Abstract:
Problem: For activities like information extraction, clinical decision-making, and literature mining, Biomedical Named
Entity Recognition (BioNER) is essential. Nevertheless, the majority of current BioNER systems mostly rely on surface-
form matching, which restricts their capacity to identify disease terms that are synonymous and expressed in a variety
of ways in the biomedical literature. Missed entities and decreased usefulness in downstream applications result from
this flaw. In order to improve semantic comprehension and span-level synonym retrieval, this study introduces a
collaborative learning architecture that combines BioNER with contrastive learning for synonym generalization.

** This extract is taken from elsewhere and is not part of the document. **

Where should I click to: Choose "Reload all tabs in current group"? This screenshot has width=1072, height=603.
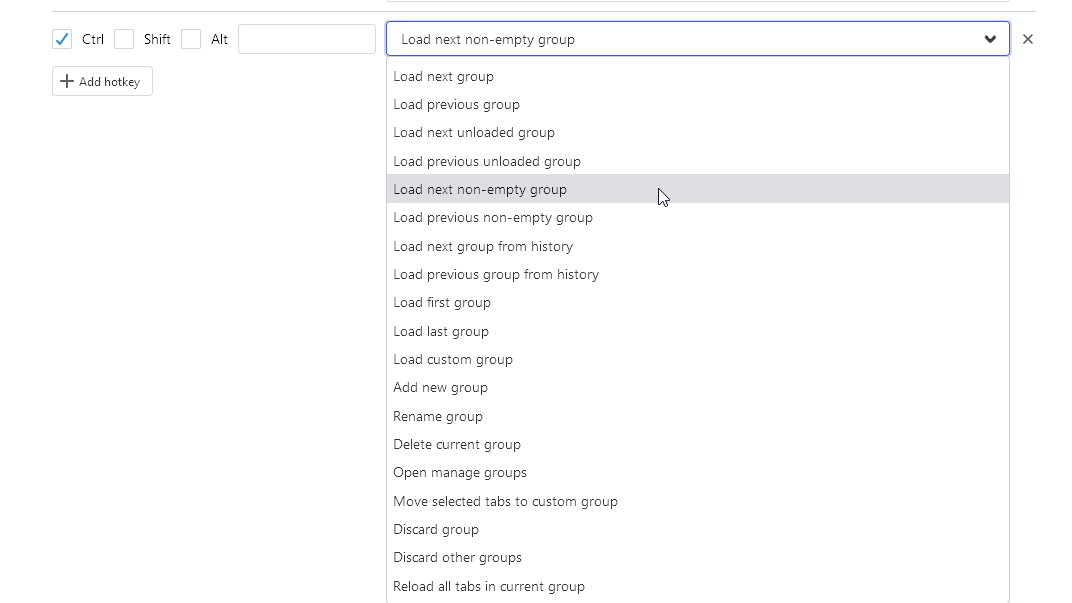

Methodology: The suggested approach integrates a contrastive learning module intended to embed and retrieve disease
synonyms utilizing span-level representations with a refined BioBERT model for disease entity recognition. After
completing preparatory procedures like sentence segmentation, BIO tagging, and synonym-based data augmentation,
the model is trained on the NCBI Disease Corpus and BC5CDR, two publically accessible datasets. The model is
deployed through a Chrome plugin that does real-time disease recognition and synonym suggesting, and it is delivered
via a FastAPI backend. Metrics including precision, recall, F1-score, Recall@5, and Mean Reciprocal Rank (MRR) are
used for evaluation.
Results: The contrastive head obtained a Recall@5 of 0.5506 and an MRR of 0.5208 for synonym retrieval, but the
BioNER model obtained a precision of 76%, recall of 59%, and an F1-score of 67% for illness recognition. These
outcomes demonstrate how well the integrated strategy works to enhance synonym-aware entity recognition.
Researchers, students, and medical professionals may now more easily access biomedical material thanks to the
browser-based deployment, which also improves real-world usability.